Boeing 737 MAX revived by U.S. aviation chief pilots  US & Canada News

The head of the U.S. Federal Aviation Administration launched a test flight of Boeing’s refurbished 737 MAX aircraft Wednesday, after the agency considered whether to allow the plane to return to flight after two fatal crashes.

FAA Administrator Stephen Dixon, a pilot who flew for the U.S. military and Delta Airlines, was expected to sit in the captain’s seat on the two-hour flight. A FAA spokesman said Boeing pilots would also be on board the plane as it departed from a former Boeing field in Seattle, Washington.

According to information from the tracking site FlightRador24.com, crews kept up with repeated changes in jet direction, speed and altitude as they made their way into eastern Washington State over the Cascade Range.

After the second crash, MAX has been grounded since March 2019. Two crashes have been blamed on an automated anti-stall system that pushes aircraft nozzles down based on incorrect readings from sensors. Boeing hopes to receive FAA approval later this year for changes to flight-control software and computers.

In Washington, the Home Transportation Committee passed legislation to change the FAA’s certification process for new aircraft, including the agency’s reliance on Boeing employees and other aircraft manufacturers to perform critical security analysis.

The bill does not eliminate FAA’s use of private sector employees to review their own company aircraft – legislators believe the FAA is too expensive to do this work and that aerospace companies have more technical expertise. Instead, the bill allows the FAA to select private-sector employees who do security analysis and allow civilian fines for companies that interfere with their work. Complained that Boeing whistleblowers were being pressured to approve systems on MAX.

Aircraft manufacturers need to tell the FAA, airlines and pilots about automated systems that can change the course of an aircraft. Top FAA executives and many pilots are unaware of the anti-stall system in MAX known as MCAS, after the first crash, in Indonesia in October 2018. Five months ago, another MAX crashed in Ethiopia. In all, 346 people died.
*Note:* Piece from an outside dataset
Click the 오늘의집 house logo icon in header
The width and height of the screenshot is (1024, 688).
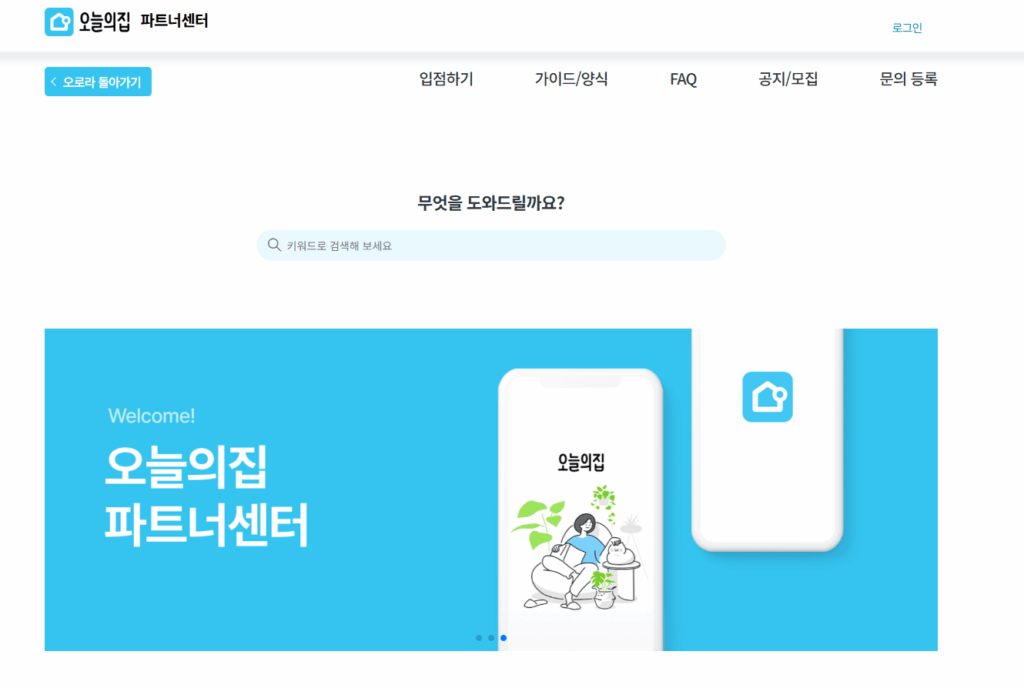pyautogui.click(x=59, y=22)
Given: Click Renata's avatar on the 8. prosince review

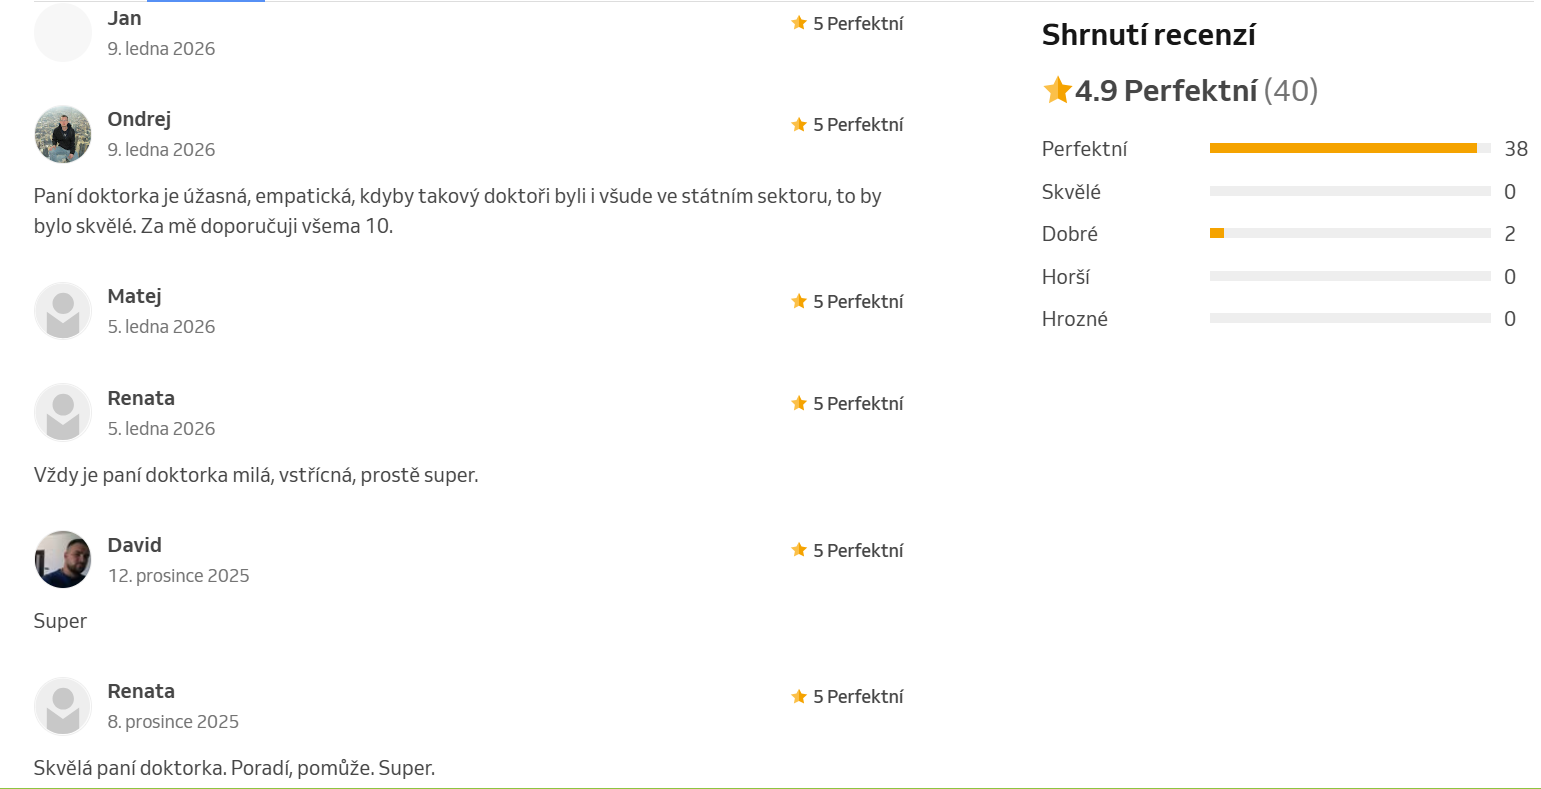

“Those crashes were the inevitable culmination of a series of spectacular mistakes by Boeing and the federal aviation administration,” said committee chairman Peter Defagio, of D-Oregon.

Garrett Graves, spokesman for the R-Louisiana FAA’s strongest defender, said the agency was referring to the “gold standard” in aviation regulation, but crashes showed the need for improvement.

The committee passed the bill by what appeared to be a unanimous voice vote. Spokesman Paul Mitchell, R-Michigan, walked out of the meeting after complaining that legislators only had one day to read the bill, saying it was an “absurd” rush to such a complex, technical matter.

The measure goes to the full assembly, based on recommendations from US and international regulators and security researchers. Its fate, however, is uncertain. A similar bill was not considered in the Senate committee on Sept. 16, and Congress is postponing legislators to go home and campaign for re-election.